### Tasks to perform
1. Repeat the two entries that follow the speckle interferometry passage word for word, leaving out the pictures.
2. Pick up the speckle interferometry passage after its final sentence and keep writing.

### Passage
========================

Computer Aided Speckle Interferometry Research Articles

A combination interferometric and morphological image processing approach to rapid quality assessment of additively manufactured cellular truss core components

Advanced manufacturing (AM) processes such as laser powder bed fusion (LPBF) are increasingly capable of fabricating components with useful and unprecedented mechanical properties by incorporating complex internal bracing structures. From the standpoint of quality control and assessment, however, internally complex assemblies present significant build-verification challenges. Here we propose a hybrid approach to the inspection involving the application of computer-aided speckle interferometry (CASI) and morphological image processing as a rapid, inexpensive, and facile method for AM quality control. The described methodology has low capital equipment costs, is full-field and non-contact, can be used in an industrial setting, and has very low requirements in terms of operator training and expertise. Consisting primarily of the combination of image processing software with a simple optical system of variable sensitivity, the method is shown to be effective for inspection of a titanium honeycomb component subjected to differential pressure. Results are compared to those achieved with computed tomography (CT), immersion ultrasound testing (UT), and optical holographic interferometry. Lastly, we propose several possible processing strategies for automated quality assessment based on this powerful hybrid approach.

========================

### Entries shown
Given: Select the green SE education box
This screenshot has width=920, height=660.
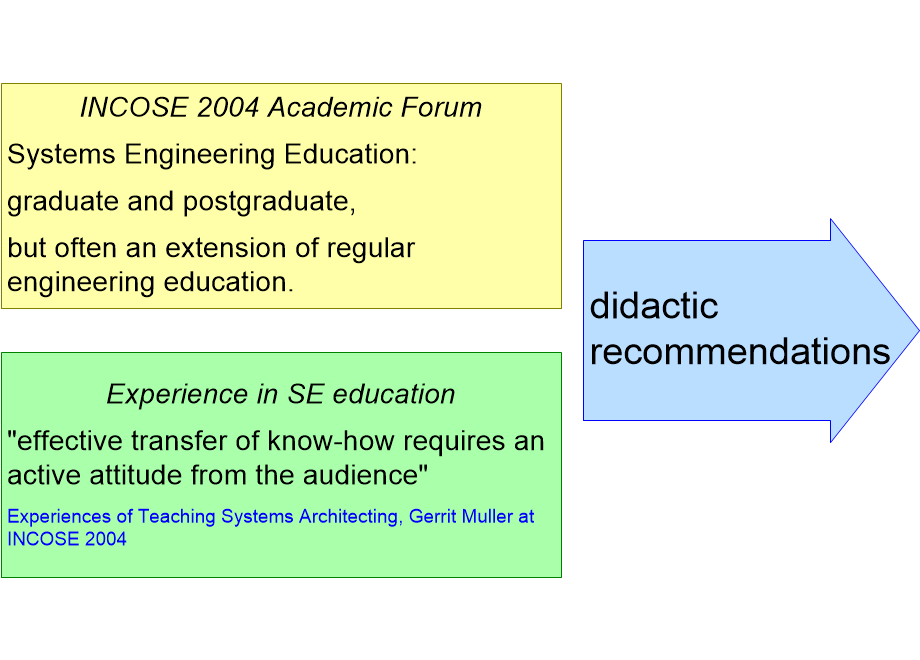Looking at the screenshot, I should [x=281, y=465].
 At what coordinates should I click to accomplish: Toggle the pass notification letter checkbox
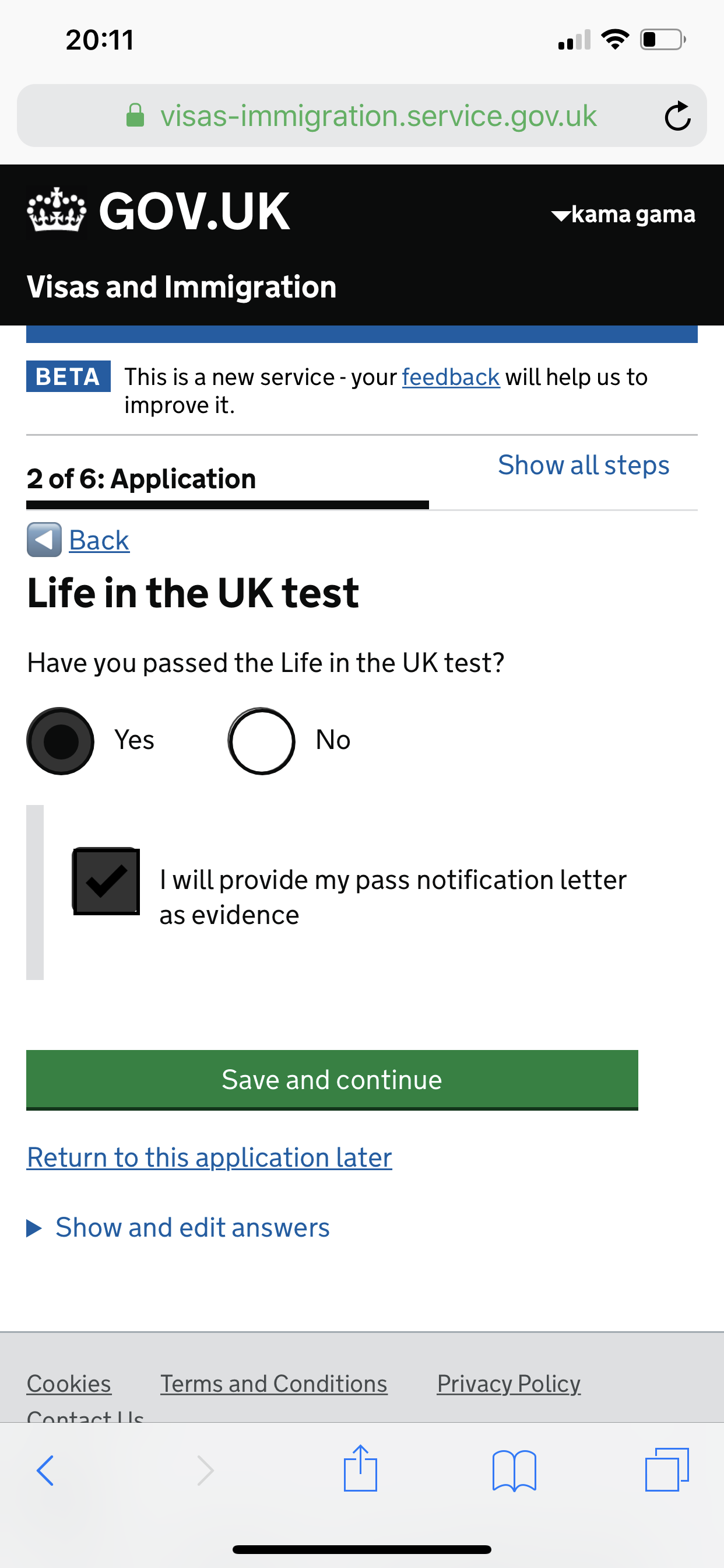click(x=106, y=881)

========================

### Answer list
1.
Given: Select the green SE education box
This screenshot has width=920, height=660.
Looking at the screenshot, I should [x=281, y=465].
 At what coordinates should I click to accomplish: Toggle the pass notification letter checkbox
click(x=106, y=881)

2.
A Range and Performance Optimized Version of the Computer-Aided Speckle Interferometry Algorithm for Real-Time Displacement-Strain Field Monitoring

This work presents an optimized implementation of the Computer-Aided Speckle Interferometry algorithm which enables full-field determination of displacements and strains on commodity Graphics Processing Units at high resolution and frame rates. By combining careful control of the average speckle size in a laser speckle pattern with a simple sampling rate conversion scheme, a compact representation of the optical speckle is achieved. This allows for optimal use of Graphics Processing Unit architecture with robust range extension. The optimal mapping of the Computer-Aided Speckle Interferometry algorithm to Graphics Processing Unit architecture is shown in detail, and a straightforward method for disambiguating large displacements is illustrated. Lastly, this paper demonstrates a two-step subimage-tapering modification to the original algorithm that enables robust range enhancement while maintaining resolution. Results from numerical simulations on synthetic speckle patterns are shown, and runtime performance metrics are provided, with performance ranging up to 60 frames per second in some cases. The method is suitable for interactive experimental mechanics research, process and testing or any application where real-time high-resolution displacement-strain monitoring is needed. A .NET Framework class library enabling the incorporation of the algorithm into 3rd -party applications is available for download.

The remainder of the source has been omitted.